Als Miles Davis 1960 nach Europa kam, hatte er endlich seine eigenen Musiker dabei – ein Zeichen, dass er nunmehr ein internationaler Star war. Doch eher missmutig absolvierte John Coltrane 1960 diese Tournee mit dem Trompeter und mürrisch klingt er bisweilen auch auf seinen letzten Auftritten als Sideman; danach trennten sich ihre Wege (sieht man von einem Studioalbum des Jahres 1961 ab). Ob er wütend ist, fragt ihn ein schwedischer Deejay in einem Interview, das sich als Zugabe auf „The Final Tour“, Vol. 6 der „Bootleg Series”, findet, das die Konzerte von Paris, Kopenhagen und Stockholm vereint. Nein, meint Trane, es klinge vielleicht so, weil er so viele Sachen auf einmal ausprobiere.
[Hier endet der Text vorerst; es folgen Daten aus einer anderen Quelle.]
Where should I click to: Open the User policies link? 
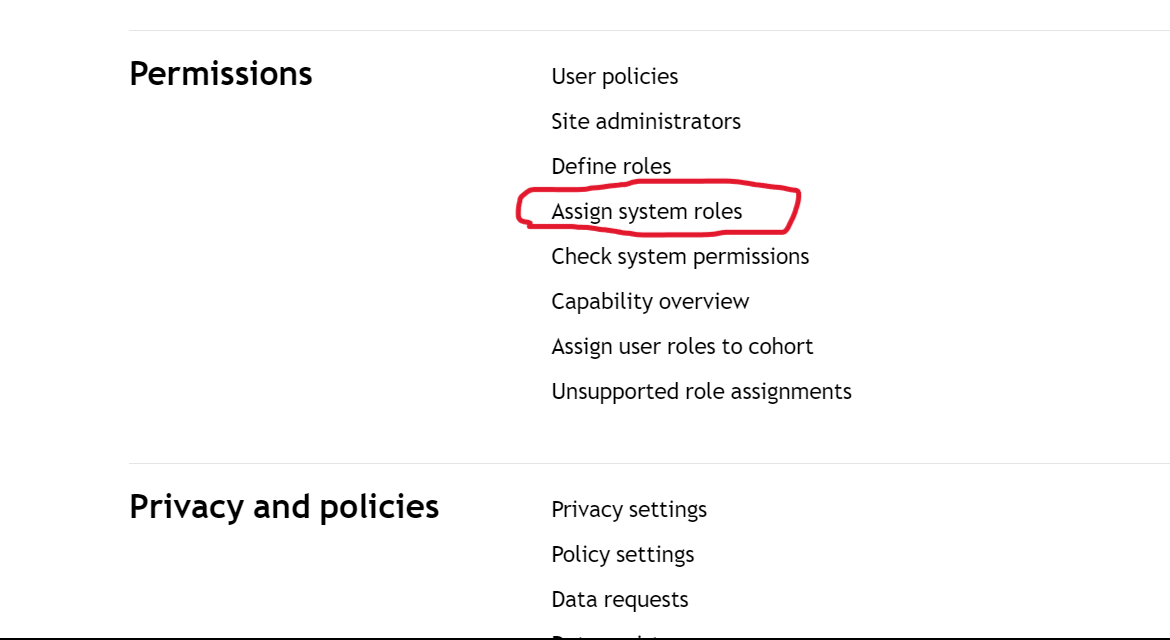614,77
In der Tat experimentiert er hier auf offener Bühne; seine rasenden „sheets of sound“ und vor allem die dissonanten „multiphonics“ lassen europäische Hörer ratlos zurück, die ihren Unwillen schon mal laut bekunden. Der spannungsreiche Kontrast zwischen Essenz und Eloquenz, zwischen den cool geblasenen Trompetentönen und den ultrahocherhitzten Improvisationen Tranes, die einst den Reiz des Miles Davis Quintetts ausgemacht hatten, war zu groß geworden. Es ist als hörten wir hier nicht eine Band, sondern zwei, die zufällig mit den gleichen Musikern besetzt ist (Wynton Kelly, Paul Chambers, Jimmy Cobb). Doch auch das hat seine Reize. (Sony)
Miles Davis & John Coltrane: Bootleg Series 6: The Final Tour
Sony, B077ZCTV18, (4 CDs)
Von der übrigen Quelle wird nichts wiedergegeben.